# Feather Plucking



## Nayrose (Jul 17, 2012)

Hi I have a family of cockatiels, right now we have the mum the dad, a daughter and a son (there is another one but she isnt related) Anyways, when the mother and father were looking after them as babies the father plucked them as babies, we put him in another cage and he started plucking himself (it was too small but we had no choice). That was a few years ago and now he is still plucking himself a little bit but not the babies because obviousy they are older now. Anyway we have just put a nest box in there hoping the son and the bird thats not related would breed but knowing that the mum and dad probably would try and they did so what i am worried about is him plucking the babies if they have them now. Does anyone have any tips? should i take them out and hand rear them? I have no experience in that and so it is not ideal, i can learn though i have a best friend who is a bird breeder i could learn from. Or should i give them a chance also a few questions if i do have to take them out: When (like how many weeks old) should i take them out and start hand feeding them and how often would i have to feed them?? Sorry its so long but thanks and advice would be really good


----------



## MeanneyFids (Aug 24, 2010)

plucking is normal with parents, if its minimal plucking then its fine...

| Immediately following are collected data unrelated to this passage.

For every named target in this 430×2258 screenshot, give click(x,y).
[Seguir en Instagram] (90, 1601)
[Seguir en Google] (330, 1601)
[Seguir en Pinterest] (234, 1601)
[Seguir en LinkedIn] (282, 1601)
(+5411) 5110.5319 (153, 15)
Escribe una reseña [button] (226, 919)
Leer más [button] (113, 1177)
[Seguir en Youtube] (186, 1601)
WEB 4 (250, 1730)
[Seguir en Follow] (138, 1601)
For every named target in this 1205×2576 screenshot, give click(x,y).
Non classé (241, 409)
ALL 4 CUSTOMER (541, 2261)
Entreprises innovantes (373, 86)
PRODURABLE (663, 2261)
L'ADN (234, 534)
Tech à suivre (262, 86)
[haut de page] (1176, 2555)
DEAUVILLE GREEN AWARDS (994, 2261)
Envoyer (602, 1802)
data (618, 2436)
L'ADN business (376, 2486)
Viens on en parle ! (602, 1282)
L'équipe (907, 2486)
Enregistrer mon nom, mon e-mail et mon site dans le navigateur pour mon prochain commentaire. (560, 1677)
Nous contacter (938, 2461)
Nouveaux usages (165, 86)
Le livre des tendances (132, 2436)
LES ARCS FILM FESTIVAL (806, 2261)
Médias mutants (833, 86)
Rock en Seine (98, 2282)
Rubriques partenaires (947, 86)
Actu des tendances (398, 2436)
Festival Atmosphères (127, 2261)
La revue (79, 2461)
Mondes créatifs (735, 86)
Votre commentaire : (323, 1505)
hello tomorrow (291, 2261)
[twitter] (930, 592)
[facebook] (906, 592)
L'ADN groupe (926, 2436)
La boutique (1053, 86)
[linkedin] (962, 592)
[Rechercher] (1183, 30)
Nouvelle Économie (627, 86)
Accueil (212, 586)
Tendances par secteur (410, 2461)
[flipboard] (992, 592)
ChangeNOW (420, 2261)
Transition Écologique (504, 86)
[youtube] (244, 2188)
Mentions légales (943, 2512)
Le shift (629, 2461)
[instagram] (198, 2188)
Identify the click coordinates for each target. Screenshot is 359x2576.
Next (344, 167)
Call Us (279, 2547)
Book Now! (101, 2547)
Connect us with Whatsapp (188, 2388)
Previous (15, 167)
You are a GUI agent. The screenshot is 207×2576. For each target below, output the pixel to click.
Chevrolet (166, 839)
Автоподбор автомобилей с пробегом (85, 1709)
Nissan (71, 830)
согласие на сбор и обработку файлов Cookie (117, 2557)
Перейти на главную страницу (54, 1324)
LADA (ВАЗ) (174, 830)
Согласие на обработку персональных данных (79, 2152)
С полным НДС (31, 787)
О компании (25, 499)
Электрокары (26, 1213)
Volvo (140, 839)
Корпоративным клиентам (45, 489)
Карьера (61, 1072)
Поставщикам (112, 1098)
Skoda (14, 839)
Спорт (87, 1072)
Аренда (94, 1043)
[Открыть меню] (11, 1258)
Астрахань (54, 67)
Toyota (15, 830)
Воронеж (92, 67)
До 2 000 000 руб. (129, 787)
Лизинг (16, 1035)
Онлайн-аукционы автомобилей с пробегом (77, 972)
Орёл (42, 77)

what is their diet like? sometimes some parents pluck if they have a deficiency


----------



## Nayrose (Jul 17, 2012)

Okay thank-you there diet isn't great actually they dont eat pellets (Do you have any tips on getting them on to them?) i wish they did but I was alot less experienced when we first got them so they were not brought up on them (hopefuly i can bring any babies up on them) They dont really have that much fruits and veges but im working on giving them more. Is there anything else i should be giving them or anything that they should have while breeding? (we gave them egg and biscuit when they were last breeding). Oh and I dont remember much of the pucking this was about 3 years ago i have a few photos were the feathers are gone off there head and back but there are pin feathers, i really dont remember how bad it was I will ask my family if they remember though. Thanks!


----------



## MeanneyFids (Aug 24, 2010)

a good diet in small birds like cockatiels is seeds, pellets, and vegetables (leave out the fruit, tiels dont eat it) but pellets should only be up to 20% of the diet. 

try sprouting the seed to make it even healthier  if the birds wont try pellets, nutriberries and avicakes work really well too and most seed junkies like these.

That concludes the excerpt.